┌────────
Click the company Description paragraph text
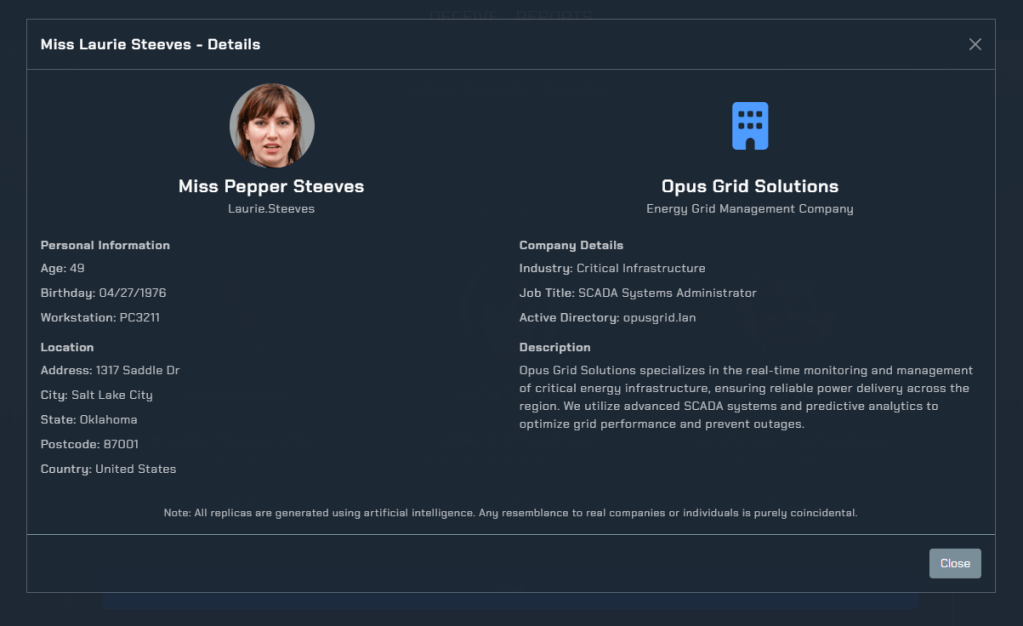Image resolution: width=1023 pixels, height=626 pixels. (x=745, y=397)
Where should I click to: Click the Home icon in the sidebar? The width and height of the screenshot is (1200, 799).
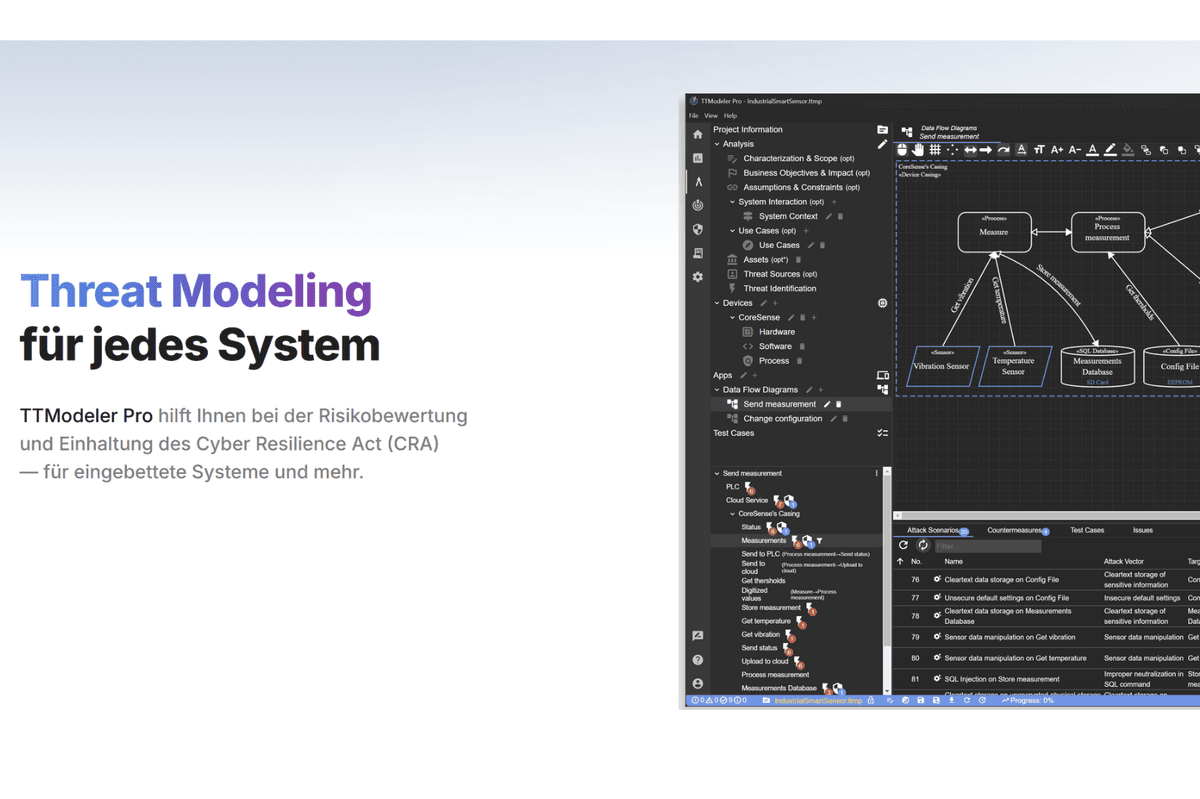698,134
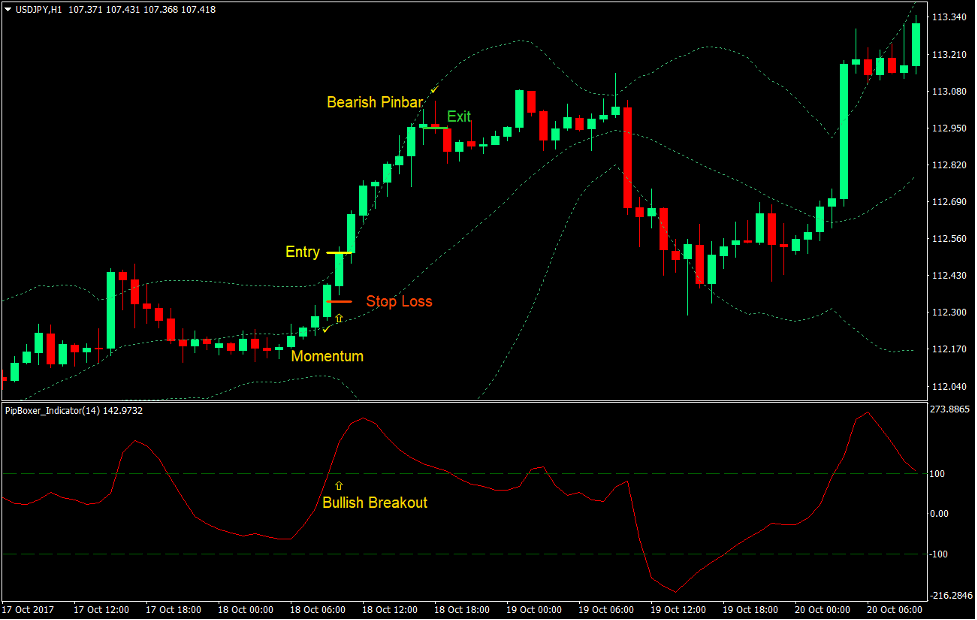
Task: Select the Entry text annotation
Action: (x=302, y=252)
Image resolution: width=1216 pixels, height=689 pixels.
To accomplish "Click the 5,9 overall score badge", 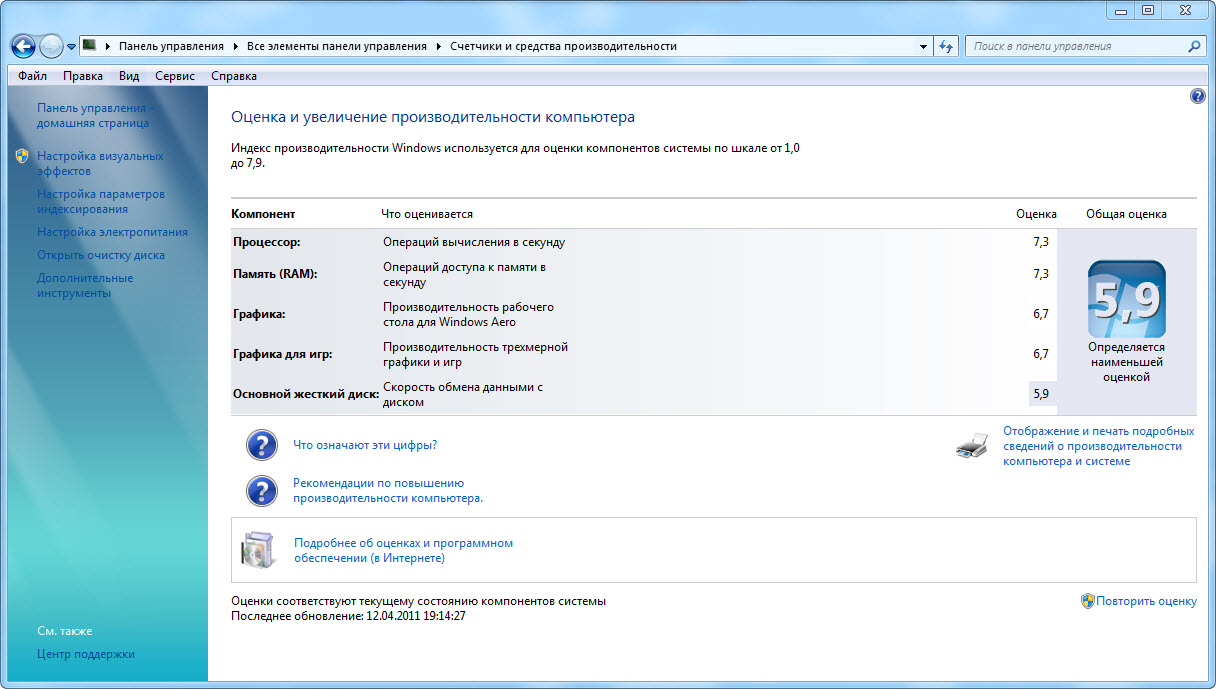I will click(1126, 299).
└────────
** What the task requires **
Retype the entries above exactly. Stop after the line containing "Image resolution: width=1216", and omit the pictures.

** Task output **
Click the company Description paragraph text
Image resolution: width=1023 pixels, height=626 pixels. (x=745, y=397)
Where should I click to: Click the Home icon in the sidebar? The width and height of the screenshot is (1200, 799).
698,134
Task: Select the Entry text annotation
Action: (x=302, y=252)
Image resolution: width=1216 pixels, height=689 pixels.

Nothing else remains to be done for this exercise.